_What you are asked to do:_
Reproduce every one of the following lines verbatim.

____

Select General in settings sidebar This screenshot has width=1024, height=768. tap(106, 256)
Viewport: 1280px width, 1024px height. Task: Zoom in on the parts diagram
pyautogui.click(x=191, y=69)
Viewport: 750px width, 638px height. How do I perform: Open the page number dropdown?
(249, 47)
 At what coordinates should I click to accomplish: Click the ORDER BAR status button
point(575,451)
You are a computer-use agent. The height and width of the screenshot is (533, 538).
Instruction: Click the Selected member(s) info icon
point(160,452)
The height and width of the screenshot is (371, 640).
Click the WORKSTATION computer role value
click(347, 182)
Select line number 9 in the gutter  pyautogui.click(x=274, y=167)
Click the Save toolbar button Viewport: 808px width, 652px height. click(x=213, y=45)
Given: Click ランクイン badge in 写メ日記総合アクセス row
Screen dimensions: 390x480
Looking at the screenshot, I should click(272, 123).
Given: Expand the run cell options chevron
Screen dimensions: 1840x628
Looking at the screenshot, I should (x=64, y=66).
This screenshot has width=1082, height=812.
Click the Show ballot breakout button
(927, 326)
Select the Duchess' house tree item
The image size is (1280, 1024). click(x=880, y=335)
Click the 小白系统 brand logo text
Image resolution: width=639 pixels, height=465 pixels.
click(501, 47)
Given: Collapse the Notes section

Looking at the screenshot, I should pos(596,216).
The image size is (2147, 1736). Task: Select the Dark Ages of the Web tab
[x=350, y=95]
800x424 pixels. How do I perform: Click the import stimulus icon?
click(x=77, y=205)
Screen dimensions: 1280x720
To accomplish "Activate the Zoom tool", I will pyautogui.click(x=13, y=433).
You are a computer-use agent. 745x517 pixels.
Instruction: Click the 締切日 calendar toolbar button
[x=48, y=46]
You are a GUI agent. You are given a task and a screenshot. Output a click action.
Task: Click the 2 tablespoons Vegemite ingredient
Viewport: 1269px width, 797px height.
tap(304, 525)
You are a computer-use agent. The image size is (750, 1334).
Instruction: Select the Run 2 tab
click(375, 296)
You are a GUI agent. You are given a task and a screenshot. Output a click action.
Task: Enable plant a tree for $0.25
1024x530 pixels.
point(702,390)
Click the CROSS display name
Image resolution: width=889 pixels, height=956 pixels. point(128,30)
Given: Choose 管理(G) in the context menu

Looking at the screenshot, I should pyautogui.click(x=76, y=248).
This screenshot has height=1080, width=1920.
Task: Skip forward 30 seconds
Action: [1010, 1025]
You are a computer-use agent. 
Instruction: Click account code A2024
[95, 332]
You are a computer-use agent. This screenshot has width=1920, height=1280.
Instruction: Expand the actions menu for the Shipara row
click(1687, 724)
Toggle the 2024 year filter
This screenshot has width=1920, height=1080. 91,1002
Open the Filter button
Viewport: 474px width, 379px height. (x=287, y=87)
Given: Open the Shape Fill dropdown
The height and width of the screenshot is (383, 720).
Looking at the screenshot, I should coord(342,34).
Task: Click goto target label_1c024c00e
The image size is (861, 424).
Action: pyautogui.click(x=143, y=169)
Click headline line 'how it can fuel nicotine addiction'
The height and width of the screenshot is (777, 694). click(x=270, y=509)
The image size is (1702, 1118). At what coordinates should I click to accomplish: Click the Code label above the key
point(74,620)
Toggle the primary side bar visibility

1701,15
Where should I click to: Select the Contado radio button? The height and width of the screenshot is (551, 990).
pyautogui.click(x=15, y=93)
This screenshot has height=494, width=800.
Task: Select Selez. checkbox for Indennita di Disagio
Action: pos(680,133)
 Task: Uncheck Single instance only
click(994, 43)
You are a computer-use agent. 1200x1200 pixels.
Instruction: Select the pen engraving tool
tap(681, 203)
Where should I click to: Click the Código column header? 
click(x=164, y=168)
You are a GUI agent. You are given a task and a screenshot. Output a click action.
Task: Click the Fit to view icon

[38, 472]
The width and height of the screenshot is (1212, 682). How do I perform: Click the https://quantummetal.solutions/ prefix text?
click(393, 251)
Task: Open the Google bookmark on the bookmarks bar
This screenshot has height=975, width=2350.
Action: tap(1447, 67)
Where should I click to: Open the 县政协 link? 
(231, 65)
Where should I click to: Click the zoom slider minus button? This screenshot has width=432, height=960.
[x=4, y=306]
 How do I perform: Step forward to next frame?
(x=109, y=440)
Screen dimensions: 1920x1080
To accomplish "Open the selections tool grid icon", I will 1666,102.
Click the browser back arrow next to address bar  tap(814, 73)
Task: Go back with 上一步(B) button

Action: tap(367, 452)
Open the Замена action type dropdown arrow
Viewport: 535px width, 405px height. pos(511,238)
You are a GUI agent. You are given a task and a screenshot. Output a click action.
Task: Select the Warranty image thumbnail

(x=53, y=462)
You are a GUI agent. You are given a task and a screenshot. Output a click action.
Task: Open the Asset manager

____

_Task result:_
Select General in settings sidebar This screenshot has width=1024, height=768. tap(106, 256)
Viewport: 1280px width, 1024px height. Task: Zoom in on the parts diagram
pyautogui.click(x=191, y=69)
Viewport: 750px width, 638px height. How do I perform: Open the page number dropdown?
(249, 47)
 At what coordinates should I click to accomplish: Click the ORDER BAR status button
point(575,451)
You are a computer-use agent. The height and width of the screenshot is (533, 538).
Instruction: Click the Selected member(s) info icon
point(160,452)
The height and width of the screenshot is (371, 640).
Click the WORKSTATION computer role value
click(347, 182)
Select line number 9 in the gutter  pyautogui.click(x=274, y=167)
Click the Save toolbar button Viewport: 808px width, 652px height. click(x=213, y=45)
Given: Click ランクイン badge in 写メ日記総合アクセス row
Screen dimensions: 390x480
Looking at the screenshot, I should click(272, 123).
Given: Expand the run cell options chevron
Screen dimensions: 1840x628
Looking at the screenshot, I should (x=64, y=66).
This screenshot has width=1082, height=812.
Click the Show ballot breakout button
(927, 326)
Select the Duchess' house tree item
The image size is (1280, 1024). click(x=880, y=335)
Click the 小白系统 brand logo text
Image resolution: width=639 pixels, height=465 pixels.
click(501, 47)
Given: Collapse the Notes section

Looking at the screenshot, I should pos(596,216).
The image size is (2147, 1736). Task: Select the Dark Ages of the Web tab
[x=350, y=95]
800x424 pixels. How do I perform: Click the import stimulus icon?
click(x=77, y=205)
Screen dimensions: 1280x720
To accomplish "Activate the Zoom tool", I will pyautogui.click(x=13, y=433).
You are a computer-use agent. 745x517 pixels.
Instruction: Click the 締切日 calendar toolbar button
[x=48, y=46]
You are a GUI agent. You are given a task and a screenshot. Output a click action.
Task: Click the 2 tablespoons Vegemite ingredient
Viewport: 1269px width, 797px height.
tap(304, 525)
You are a computer-use agent. The image size is (750, 1334).
Instruction: Select the Run 2 tab
click(375, 296)
You are a GUI agent. You are given a task and a screenshot. Output a click action.
Task: Enable plant a tree for $0.25
1024x530 pixels.
point(702,390)
Click the CROSS display name
Image resolution: width=889 pixels, height=956 pixels. point(128,30)
Given: Choose 管理(G) in the context menu

Looking at the screenshot, I should pyautogui.click(x=76, y=248).
This screenshot has height=1080, width=1920.
Task: Skip forward 30 seconds
Action: [1010, 1025]
You are a computer-use agent. 
Instruction: Click account code A2024
[95, 332]
You are a computer-use agent. This screenshot has width=1920, height=1280.
Instruction: Expand the actions menu for the Shipara row
click(1687, 724)
Toggle the 2024 year filter
This screenshot has width=1920, height=1080. 91,1002
Open the Filter button
Viewport: 474px width, 379px height. (x=287, y=87)
Given: Open the Shape Fill dropdown
The height and width of the screenshot is (383, 720).
Looking at the screenshot, I should coord(342,34).
Task: Click goto target label_1c024c00e
The image size is (861, 424).
Action: pyautogui.click(x=143, y=169)
Click headline line 'how it can fuel nicotine addiction'
The height and width of the screenshot is (777, 694). click(x=270, y=509)
The image size is (1702, 1118). At what coordinates should I click to accomplish: Click the Code label above the key
point(74,620)
Toggle the primary side bar visibility

1701,15
Where should I click to: Select the Contado radio button? The height and width of the screenshot is (551, 990).
pyautogui.click(x=15, y=93)
This screenshot has height=494, width=800.
Task: Select Selez. checkbox for Indennita di Disagio
Action: pos(680,133)
 Task: Uncheck Single instance only
click(994, 43)
You are a computer-use agent. 1200x1200 pixels.
Instruction: Select the pen engraving tool
tap(681, 203)
Where should I click to: Click the Código column header? 
click(x=164, y=168)
You are a GUI agent. You are given a task and a screenshot. Output a click action.
Task: Click the Fit to view icon

[38, 472]
The width and height of the screenshot is (1212, 682). How do I perform: Click the https://quantummetal.solutions/ prefix text?
click(393, 251)
Task: Open the Google bookmark on the bookmarks bar
This screenshot has height=975, width=2350.
Action: tap(1447, 67)
Where should I click to: Open the 县政协 link? 
(231, 65)
Where should I click to: Click the zoom slider minus button? This screenshot has width=432, height=960.
[x=4, y=306]
 How do I perform: Step forward to next frame?
(x=109, y=440)
Screen dimensions: 1920x1080
To accomplish "Open the selections tool grid icon", I will 1666,102.
Click the browser back arrow next to address bar  tap(814, 73)
Task: Go back with 上一步(B) button

Action: tap(367, 452)
Open the Замена action type dropdown arrow
Viewport: 535px width, 405px height. pos(511,238)
You are a GUI agent. You are given a task and a screenshot. Output a click action.
Task: Select the Warranty image thumbnail

(x=53, y=462)
You are a GUI agent. You are given a task and a screenshot. Output a click action.
Task: Open the Asset manager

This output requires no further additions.